Given the adulation bestowed upon pitchers when they pitch a no-hitter or perfect game, imagine Bronson Arroyo’s disappointment this past June. Arroyo, who throws for the Cincinnati Reds, pitched a no-hitter into the eighth inning before the Milwaukee Brewers’ batters got to him. In the eighth inning, Arroyo gave up three runs before being pulled from the game. Relief pitcher Sean Marshall came out of the bullpen, threw a few pitches, and saved the game. The kicker? Not only did Bronson Arroyo not get a no-hitter; he didn’t even get awarded the win. After he was pulled, the Reds scored another run to take a 4-3 lead, so Marshall was awarded the win. Arroyo labored through eight innings while Marshall sat and watched; then Marshall was rewarded with the win.
Which brings me, believe it or not, to Hebrews 11. The book of Hebrews is a dissertation to the Jews that Jesus is the Messiah and that he is supreme and completely sufficient for salvation. Hebrews spends its first ten chapters proving the supremacy of Christ and the rewards for living a faithful life and looking forward to Christ’s return. In the NLT, chapter 11 is titled “Great Examples of Faith” and outlines the faithfulness of God’s people since the creation of the world.
Hebrews 11 is a hall-of-fame chapter lauding the great faith of God’s people. In rereading the chapter this week, verse 13 jumped out at me: “All these people died still believing what God had promised them. They did not receive what was promised, but they saw it all from a distance and welcomed it” (NLT). The chapter walks us through the hall of fame: Abraham . . . Joseph . . . Moses . . . Rahab . . . all faithful followers of God who acted on his commands, who pitched eight innings of no-hit baseball, trusting in the endgame. The chapter draws to a close with the words of verse 39: “All these people earned a good reputation because of their faith, yet none of them received all that God had promised” (NLT).
I’m humbled by the fact that these Old Testament heroes walked before us to complete the script God had written, yet none of them got to see the reward. They died preparing the way for the people who would follow behind them, leading ultimately to the birth of Jesus Christ, who came along and did the same. Jesus labored, suffered, and died. He left the field. And thanks to him, we can walk onto the field and be victorious.
God’s story continues. There are many who follow behind us. We are asked to follow the example of the people in Hebrews 11: raise our children by the Word, share our faith with our coworkers, and lead a Christ-centered life. We may or may not live to see Christ’s return, but we believe it will happen. He will come back!

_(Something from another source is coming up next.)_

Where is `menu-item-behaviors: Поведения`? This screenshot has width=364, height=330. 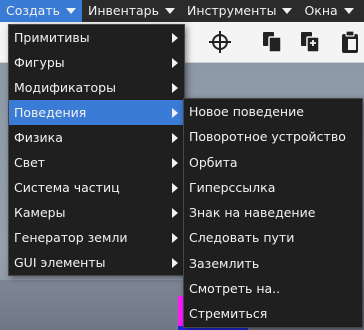 menu-item-behaviors: Поведения is located at coordinates (96, 112).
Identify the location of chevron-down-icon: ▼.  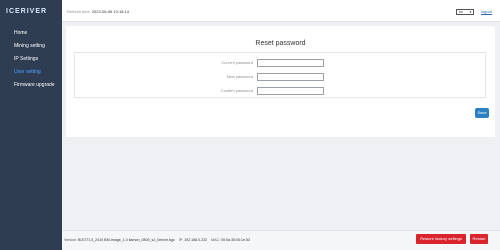
(470, 12).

The Christian band Building 429 released a hit song called “Where I Belong” last year on their album Listen to the Sound. The chorus goes, “All I know is I’m not home yet, this is not where I belong, take this world and give me Jesus, this is not where I belong.”
Listen to “Where I Belong” to end your devotion time today. http://www.youtube.com/watch?v=Hoq44rFNbhY
Ron DeBoer is a writer and educator living near Toronto, where he almost caught a foul ball off the bat of Yankee great Derek Jeter this summer.